I have an application that is heavy in both reads and writes. This is running on ASE 12.5 in a RHEL AS 4.0 environment. It's connected to a RAID 10 array. Under normal load the server performs spectacular. However during periods of heavy updates/inserts once a minute the checkpoint process wakes up and flushes everything to disk. The checkpoint takes from 1 to 3 seconds according to sp_sysmon.
The application reading this DB has a 3 second time limit, so any IO's that are outstanding after 3 seconds are tossed.
I've tried every tunable I could find or think of and I'm hoping someone here might have a home grown solution.
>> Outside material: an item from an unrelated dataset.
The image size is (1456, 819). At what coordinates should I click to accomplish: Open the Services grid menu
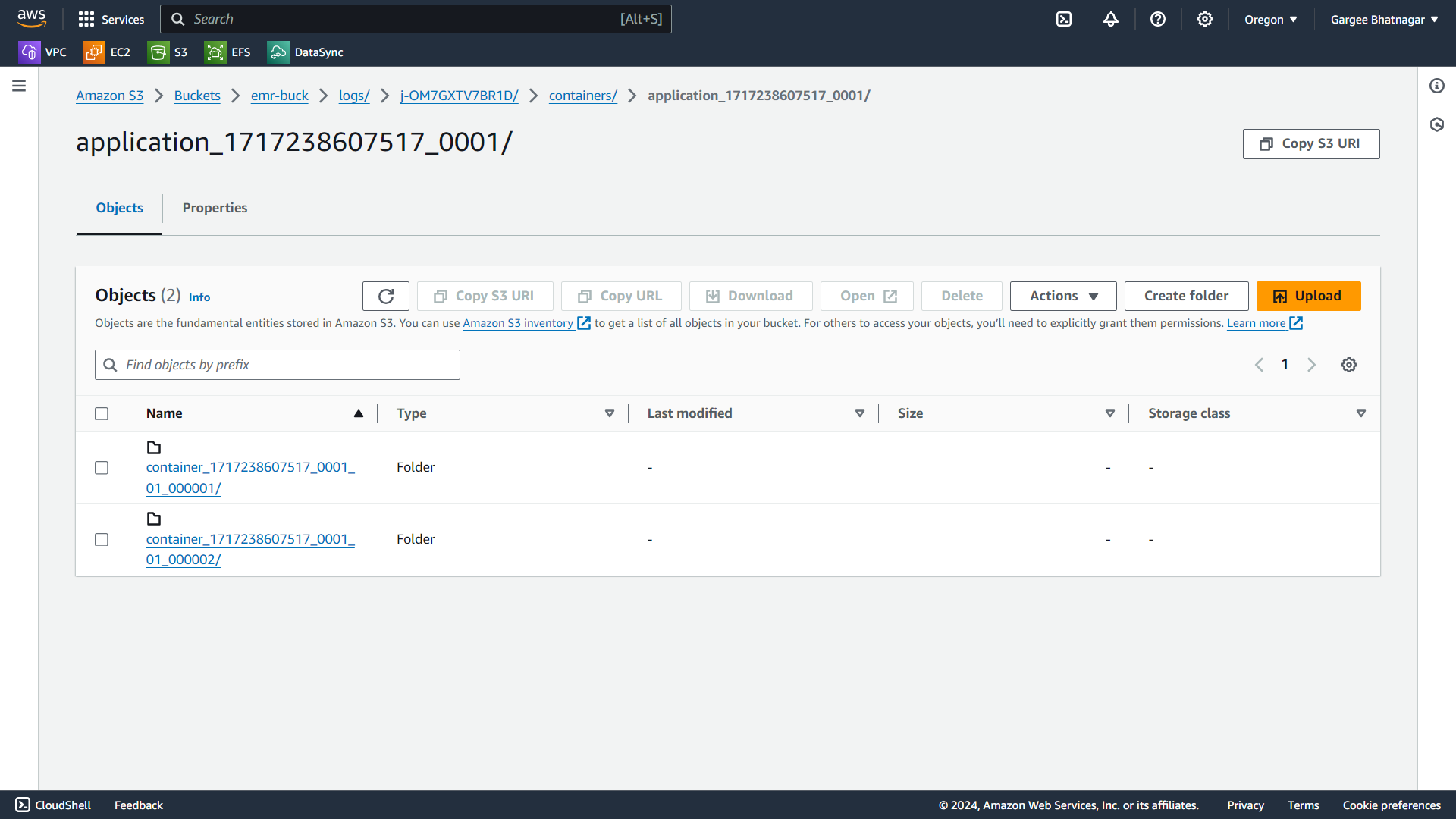[86, 19]
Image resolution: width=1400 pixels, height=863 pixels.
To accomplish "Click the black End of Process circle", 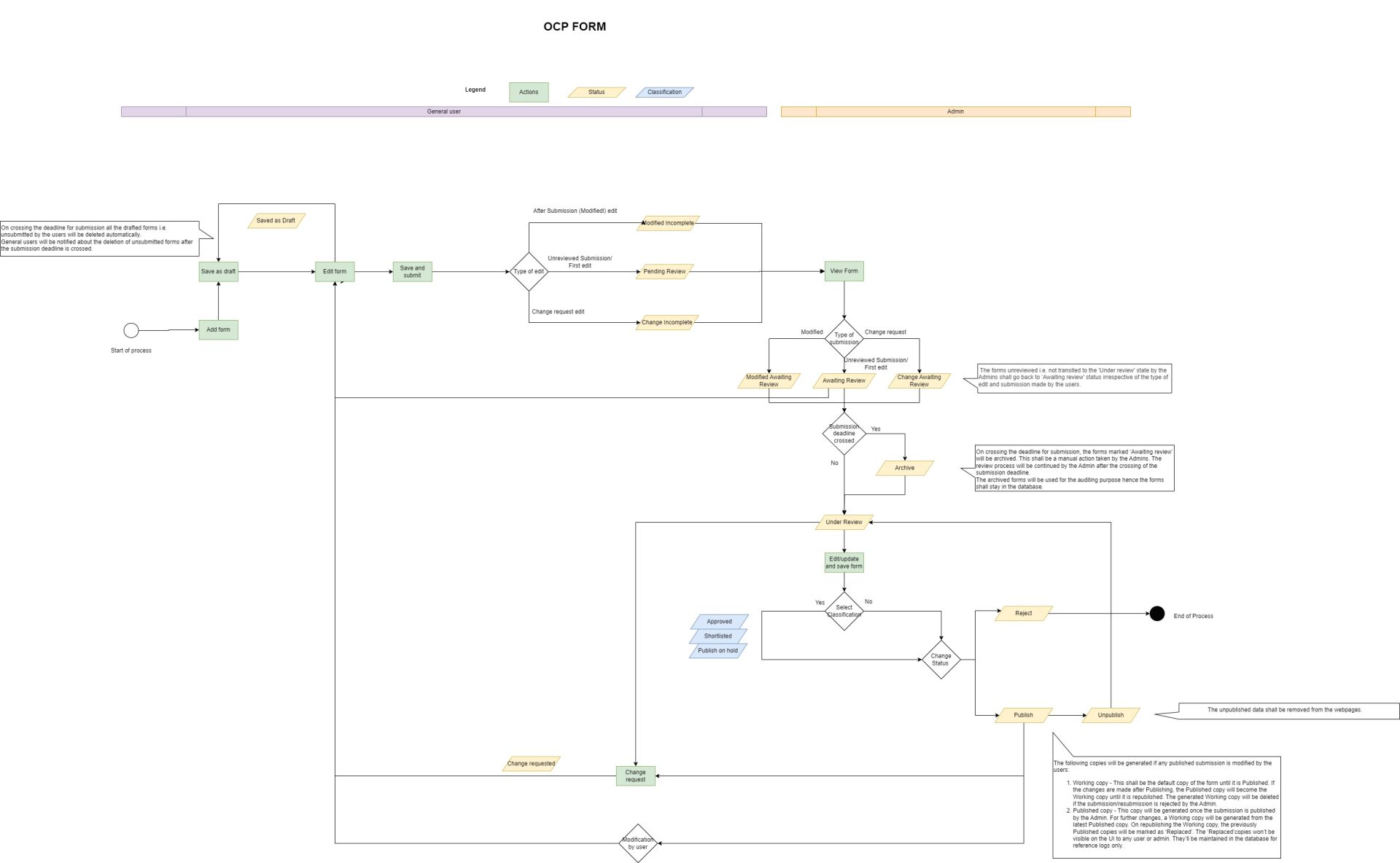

I've tried increaseing the "housekeeper free write percent" all the way to 100%, however I never get a free checkpoint and the output of a 20 minute sysmon shows the housekeeper wasn't doing much (I should fire her).
What's really killing me is that other reads are blocked during a checkpoint, Is it supposed to work like this? Are checkpoints supposed to block other transactions, or is this just because checkpoint pegs the IO, starving other transactions?
Is there some way to say limit the checkpoint process to writing maybe 1 MB/s to disk and let other stuff continue to work? As it is checkpoint seems to consume everything it possibly can and nobody else gets to play while he's at the table.
Maybe changing "number of checkpoint tasks" might help
This parameter configures parallel checkpoints:
Parallel checkpoints depend on the layout of the databases and performance of underlying I/O sybsystems. Tune this parameter depending on the number of active databases and the ability of the I/O subsystem to handle writes.
We considered making this change as well, but figured if a single checkpoint process can saturate IO for a couple seconds having multiple checkpoints running probably would decrease that any. Anyone have any ideas if checkpoint is a full blocking process?
Hmm. odd. Is it actually showing blocked in sp_who/sysprocesses? OR did you just use the word "blocked" because of the i/o overhead its taking.
If its actually blocked,
a) any clue on sp_lock?
Also if its not actually blocked,
a) whats the no. of cpus you have
b) whats sp_monitor showing
c) whats the status of other spids
Only thing I can find is the following CR so far. Will check and see if theres anything else.
325003 In rare circumstances, sessions that access a given database may seem to hang while the transaction log of this database is undergoing truncation either by the 'CHECKPOINT SLEEP' task or through the execution of the DUMP TRANSACTION command.